Nicht wie beim Sport

„In der Kultur bringen Medienrechte kein Geld“

Bis auf ganz wenige Ausnahmen sei an Fernsehrechten in der Kultur nichts zu verdienen, sagt Florian Wiegand. Der Konzert- und Medienchef der Salzburger Festspiele ist froh, wenn die Vergabe der TV-Lizenzen kostendeckend abgewickelt wird. Übertragungen seien vor allem ein Marketinginstrument.

Als Medienchef sind Sie für die Fernsehrechte der Salzburger Festspiele zuständig. Lässt sich damit ähnlich viel Geld wie im Sport verdienen?

Definitiv nicht. Es gibt für die Kultur viel geringere Budgets und weniger Sendeplätze, insbesondere was den attraktiven Hauptabend anbelangt. Der Kulturbereich ist vor allem global betrachtet viel kleiner als der Sport – entsprechend klein ist die Berichterstattung.

Obwohl die Festspiele quasi die Champions League der Kultur sind?

Die Wahrheit ist: Kultur-Medienrechte bringen kein Geld. Die Festspiele budgetieren diesbezüglich gerade einmal kostendeckend, die meisten Institutionen müssen für Aufzeichnungen sogar etwas hineinstecken. Es verdient sich also niemand eine goldene Nase.

Warum macht man es dann überhaupt?

Wir wollen als internationales Festival mit Besuchern aus 82 Ländern nicht nur die Live-Gäste nach Salzburg locken, sondern auch ein Publikum, das uns noch nicht kennt, begeistern. Es sollen möglichst viele Menschen an den Festspielen teilhaben. Die Medienverwertung und das Fernsehen laufen bei uns zuoberst unter dem Aspekt des Marketings, also der Kundenbindung und Kundengenerierung.

Wie erfolgreich waren diese Bemühungen bislang?
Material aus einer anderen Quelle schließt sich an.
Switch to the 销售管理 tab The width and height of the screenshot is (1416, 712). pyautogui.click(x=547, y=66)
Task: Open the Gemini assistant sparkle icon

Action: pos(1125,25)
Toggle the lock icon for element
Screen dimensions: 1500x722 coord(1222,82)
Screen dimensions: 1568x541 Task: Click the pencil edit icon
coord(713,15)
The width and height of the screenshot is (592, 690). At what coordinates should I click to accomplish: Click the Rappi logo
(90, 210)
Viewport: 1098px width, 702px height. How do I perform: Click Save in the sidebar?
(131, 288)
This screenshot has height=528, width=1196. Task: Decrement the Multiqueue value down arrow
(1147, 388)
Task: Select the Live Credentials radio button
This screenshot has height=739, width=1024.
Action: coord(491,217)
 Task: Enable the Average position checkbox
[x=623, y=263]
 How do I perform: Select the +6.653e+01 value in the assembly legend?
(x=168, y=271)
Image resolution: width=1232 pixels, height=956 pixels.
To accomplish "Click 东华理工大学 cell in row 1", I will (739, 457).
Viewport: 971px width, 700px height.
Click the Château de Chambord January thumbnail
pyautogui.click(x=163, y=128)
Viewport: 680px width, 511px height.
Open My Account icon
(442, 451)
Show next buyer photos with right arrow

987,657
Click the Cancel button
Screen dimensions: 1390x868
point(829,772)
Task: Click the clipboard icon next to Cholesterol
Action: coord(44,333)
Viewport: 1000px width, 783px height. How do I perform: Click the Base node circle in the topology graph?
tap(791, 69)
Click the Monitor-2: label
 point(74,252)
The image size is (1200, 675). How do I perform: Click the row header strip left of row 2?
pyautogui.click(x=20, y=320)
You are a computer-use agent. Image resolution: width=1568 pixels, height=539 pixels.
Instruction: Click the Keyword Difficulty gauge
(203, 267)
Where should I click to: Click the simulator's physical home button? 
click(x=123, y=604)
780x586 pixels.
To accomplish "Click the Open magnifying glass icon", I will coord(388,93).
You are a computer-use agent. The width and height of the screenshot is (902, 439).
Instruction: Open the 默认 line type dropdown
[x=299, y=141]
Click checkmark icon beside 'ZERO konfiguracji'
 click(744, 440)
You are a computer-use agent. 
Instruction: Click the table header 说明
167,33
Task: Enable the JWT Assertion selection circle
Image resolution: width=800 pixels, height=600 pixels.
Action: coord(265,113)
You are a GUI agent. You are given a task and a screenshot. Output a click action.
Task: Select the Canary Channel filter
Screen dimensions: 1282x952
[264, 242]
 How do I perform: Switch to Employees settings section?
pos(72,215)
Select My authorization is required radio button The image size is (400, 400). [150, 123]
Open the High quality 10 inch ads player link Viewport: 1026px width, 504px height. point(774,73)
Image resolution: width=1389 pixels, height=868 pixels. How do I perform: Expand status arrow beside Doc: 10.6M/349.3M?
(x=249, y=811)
Nehmen wir das letzte Jahr. Da haben wir mit unseren Partnern 31 audiovisuelle Produktionen auf die Beine gestellt und mit TV-Übertragungen und Streams mehr als fünf Millionen Menschen erreicht. Übrigens auch Teile unseres Kernpublikums, die wegen Corona nicht nach Salzburg kommen konnten.

Sie sehen also wirklich gar keine Möglichkeit, die Fernsehrechte ähnlich lukrativ wie im Sport zu vermarkten?

Ginge es rein um den kommerziellen Aspekt, würden wir im Sommer nur zwei, drei TV-Produktionen mit den großen Stars machen und damit möglicherweise etwas Geld lukrieren, aber wie gesagt: TV-Rechte sind keine bedeutsame Finanzierungssäule der Festspiele.